Records to use |
Start of Block

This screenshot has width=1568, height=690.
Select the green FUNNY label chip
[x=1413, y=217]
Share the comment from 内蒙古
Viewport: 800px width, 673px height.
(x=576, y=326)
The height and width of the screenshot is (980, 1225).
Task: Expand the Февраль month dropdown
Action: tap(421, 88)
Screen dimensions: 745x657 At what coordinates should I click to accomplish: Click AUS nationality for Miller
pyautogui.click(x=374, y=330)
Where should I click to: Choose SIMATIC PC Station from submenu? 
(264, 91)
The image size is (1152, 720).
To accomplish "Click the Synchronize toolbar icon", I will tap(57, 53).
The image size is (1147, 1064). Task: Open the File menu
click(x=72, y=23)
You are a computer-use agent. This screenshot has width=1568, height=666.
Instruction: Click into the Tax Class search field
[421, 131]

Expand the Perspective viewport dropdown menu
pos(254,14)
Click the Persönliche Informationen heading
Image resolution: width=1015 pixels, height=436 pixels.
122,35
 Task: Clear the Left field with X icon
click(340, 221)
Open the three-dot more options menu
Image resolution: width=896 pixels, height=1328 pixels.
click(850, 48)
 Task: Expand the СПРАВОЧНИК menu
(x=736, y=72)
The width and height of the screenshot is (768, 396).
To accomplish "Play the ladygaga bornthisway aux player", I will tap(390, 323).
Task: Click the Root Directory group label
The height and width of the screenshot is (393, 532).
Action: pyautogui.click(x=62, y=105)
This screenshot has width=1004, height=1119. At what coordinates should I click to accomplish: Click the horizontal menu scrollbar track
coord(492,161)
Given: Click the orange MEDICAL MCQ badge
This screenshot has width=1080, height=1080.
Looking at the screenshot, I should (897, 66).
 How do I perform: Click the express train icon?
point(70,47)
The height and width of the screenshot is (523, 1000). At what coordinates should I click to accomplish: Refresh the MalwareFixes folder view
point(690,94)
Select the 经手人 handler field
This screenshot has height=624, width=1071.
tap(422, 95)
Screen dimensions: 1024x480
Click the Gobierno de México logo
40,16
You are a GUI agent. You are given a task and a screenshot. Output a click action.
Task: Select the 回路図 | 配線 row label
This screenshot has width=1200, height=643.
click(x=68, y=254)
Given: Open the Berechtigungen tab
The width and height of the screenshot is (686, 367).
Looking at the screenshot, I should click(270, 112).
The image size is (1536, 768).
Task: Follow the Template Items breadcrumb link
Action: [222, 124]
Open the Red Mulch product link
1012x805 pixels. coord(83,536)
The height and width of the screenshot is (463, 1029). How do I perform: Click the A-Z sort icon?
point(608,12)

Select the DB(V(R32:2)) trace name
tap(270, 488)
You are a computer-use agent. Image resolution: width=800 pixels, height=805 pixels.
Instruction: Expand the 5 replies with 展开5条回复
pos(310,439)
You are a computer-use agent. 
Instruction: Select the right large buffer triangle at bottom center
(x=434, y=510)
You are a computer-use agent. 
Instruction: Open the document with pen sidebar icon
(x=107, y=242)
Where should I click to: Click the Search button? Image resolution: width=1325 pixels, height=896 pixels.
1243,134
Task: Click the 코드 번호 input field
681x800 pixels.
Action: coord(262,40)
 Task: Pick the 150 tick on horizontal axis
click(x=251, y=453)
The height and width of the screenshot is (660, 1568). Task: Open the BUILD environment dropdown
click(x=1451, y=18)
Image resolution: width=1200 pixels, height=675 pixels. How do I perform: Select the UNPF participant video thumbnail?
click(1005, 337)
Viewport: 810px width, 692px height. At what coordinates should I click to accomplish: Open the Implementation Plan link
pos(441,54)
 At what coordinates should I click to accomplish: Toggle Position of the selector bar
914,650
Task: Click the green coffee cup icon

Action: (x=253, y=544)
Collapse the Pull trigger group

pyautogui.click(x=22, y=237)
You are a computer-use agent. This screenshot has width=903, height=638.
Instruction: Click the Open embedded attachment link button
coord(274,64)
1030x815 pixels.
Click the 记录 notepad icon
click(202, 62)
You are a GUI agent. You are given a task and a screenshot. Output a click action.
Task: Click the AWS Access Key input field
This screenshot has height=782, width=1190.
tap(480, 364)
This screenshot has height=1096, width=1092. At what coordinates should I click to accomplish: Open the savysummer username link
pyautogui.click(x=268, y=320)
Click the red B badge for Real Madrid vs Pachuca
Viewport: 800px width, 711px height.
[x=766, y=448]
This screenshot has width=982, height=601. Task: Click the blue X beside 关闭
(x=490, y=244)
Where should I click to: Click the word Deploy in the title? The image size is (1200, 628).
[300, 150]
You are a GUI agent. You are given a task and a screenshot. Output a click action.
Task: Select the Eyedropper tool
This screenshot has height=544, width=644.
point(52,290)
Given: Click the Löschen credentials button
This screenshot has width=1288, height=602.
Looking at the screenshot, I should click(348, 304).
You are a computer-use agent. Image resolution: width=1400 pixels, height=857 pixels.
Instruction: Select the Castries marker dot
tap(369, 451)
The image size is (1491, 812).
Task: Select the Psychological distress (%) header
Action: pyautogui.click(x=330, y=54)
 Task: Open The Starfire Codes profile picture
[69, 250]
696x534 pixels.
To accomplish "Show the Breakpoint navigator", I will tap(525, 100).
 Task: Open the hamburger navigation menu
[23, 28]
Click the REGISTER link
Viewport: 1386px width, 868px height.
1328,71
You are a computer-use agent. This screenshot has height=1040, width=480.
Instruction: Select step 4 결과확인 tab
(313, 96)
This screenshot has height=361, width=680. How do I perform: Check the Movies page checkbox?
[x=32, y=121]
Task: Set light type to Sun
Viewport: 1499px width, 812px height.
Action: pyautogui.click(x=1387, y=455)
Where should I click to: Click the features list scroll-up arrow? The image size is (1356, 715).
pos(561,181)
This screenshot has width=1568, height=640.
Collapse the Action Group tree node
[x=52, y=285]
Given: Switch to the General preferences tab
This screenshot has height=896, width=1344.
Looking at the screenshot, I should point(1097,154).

End of Block

Work item | Extract from the listing above the lines between the line containing "Task: Pick the 150 tick on horizontal axis" and the line containing "Task: Select the Eyedropper tool", keeping both of those lines. Output nothing else.

Solution for this exercise |
 Task: Pick the 150 tick on horizontal axis
click(x=251, y=453)
The height and width of the screenshot is (660, 1568). Task: Open the BUILD environment dropdown
click(x=1451, y=18)
Image resolution: width=1200 pixels, height=675 pixels. How do I perform: Select the UNPF participant video thumbnail?
click(1005, 337)
Viewport: 810px width, 692px height. At what coordinates should I click to accomplish: Open the Implementation Plan link
pos(441,54)
 At what coordinates should I click to accomplish: Toggle Position of the selector bar
914,650
Task: Click the green coffee cup icon

Action: (x=253, y=544)
Collapse the Pull trigger group

pyautogui.click(x=22, y=237)
You are a computer-use agent. This screenshot has width=903, height=638.
Instruction: Click the Open embedded attachment link button
coord(274,64)
1030x815 pixels.
Click the 记录 notepad icon
click(202, 62)
You are a GUI agent. You are given a task and a screenshot. Output a click action.
Task: Click the AWS Access Key input field
This screenshot has height=782, width=1190.
tap(480, 364)
This screenshot has height=1096, width=1092. At what coordinates should I click to accomplish: Open the savysummer username link
pyautogui.click(x=268, y=320)
Click the red B badge for Real Madrid vs Pachuca
Viewport: 800px width, 711px height.
[x=766, y=448]
This screenshot has width=982, height=601. Task: Click the blue X beside 关闭
(x=490, y=244)
Where should I click to: Click the word Deploy in the title? The image size is (1200, 628).
[300, 150]
You are a GUI agent. You are given a task and a screenshot. Output a click action.
Task: Select the Eyedropper tool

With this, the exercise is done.